Companies which have a paid up capital in excess of Rs 25 lakh too could be on the verge of closure . According to the guidelines, if you have a credit rating below A, you may not accept fixed deposits. The total deposits with these companies today is around Rs 5,000 crore. Others are allowed to mobilise deposits, but within strict limits: NBFCs which have a credit rating of A can raise deposits exactly equal to their net owned funds (NOF); for those with AA and AAA ratings the multiplier is two and three times resepctively. This is clearly a setback till now, NBFCs could raise public deposits twelve times their NOF. The current public deposit profile of companies reveals that Rs 4,000 crore would now have to be returned.
NBFCs have only till December 31, 1998, to fall in line with the new norms. Industry analysts believe this will be the last straw. Shivaji Dam, executive director, Kotak Mahindra, predicts, There will be large-scale default on FD repayments, basically because of asset liability mismatches. A company accepts deposits and deploys these funds in assets, which are not necessarily of matching tenures, because they assume that fresh deposits will come in the next year. But with no new deposits, it will not be possible to roll over the liability and companies will be forced to close shop. Prasad of R R Finance agrees: Most NBFCs extend long-term loans to their borrowers and it will not be easy to liquidate these loans.
But many NBFCs believe that there is still a glimmer of hope for the sector and they are going to try every trick in the accounting book to stay afloat. As an analyst points out: NBFCs will be on the look out for methods to increase their networth. For instance, Tata Finance is believed to be planning a preferential issue, which makes sense at a time when capital markets are in recession.

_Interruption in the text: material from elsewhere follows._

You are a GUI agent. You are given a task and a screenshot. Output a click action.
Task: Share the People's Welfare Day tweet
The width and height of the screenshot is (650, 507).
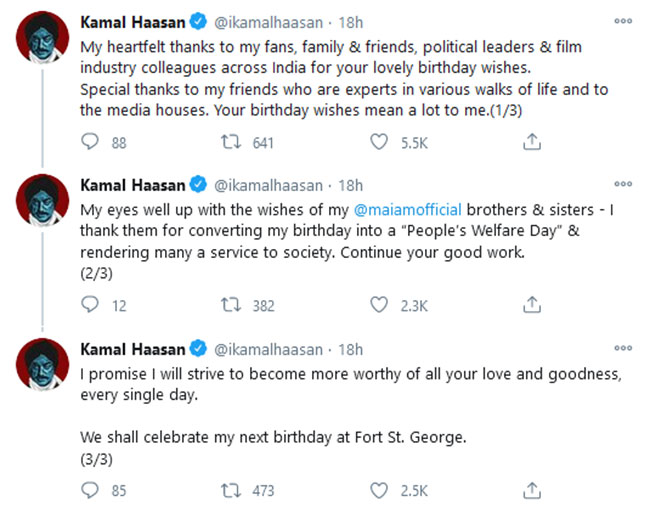[x=532, y=305]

NBFCs may be able to fund their deposit redemption programmes through private placement of non-convertible debentures (NCDs) with banks. Says an NBFC employee, This has already been happening for the last one year. An executive of Escorts Finance offers another solution: NBFCs will have to show some cleverness. They could go in for greater securitisation of assets. For instance, Lloyds Finance redeemed deposits of Rs 228 crore last year, of which about Rs 74 crore was done through securitisation. Asset securitisation involves clubbing all the good assets in the books of NBFCs and selling it to a third party for immediate cash at a discount. There is, however, a catch. As Prasad points out: NBFCs costs of borrowing are so high that nobody wants to securitise their assets.
But before the NBFCs start finding ways of getting around the new guidelines, they are trying to get the RBI to reconsider the norms. They want the central bank to extend the deadline for returning deposits by at least a year and to allow companies with BBB rating and a paid up capital of less than Rs 25 lakh to mobilise deposits. An executive at a leading NBFC challenges the very basis of the new guidelines: The RBI is making a mistake by attaching so much significance to credit ratings. After all, can a depositor understand the intrinsic worth of the company simply by looking at three letters?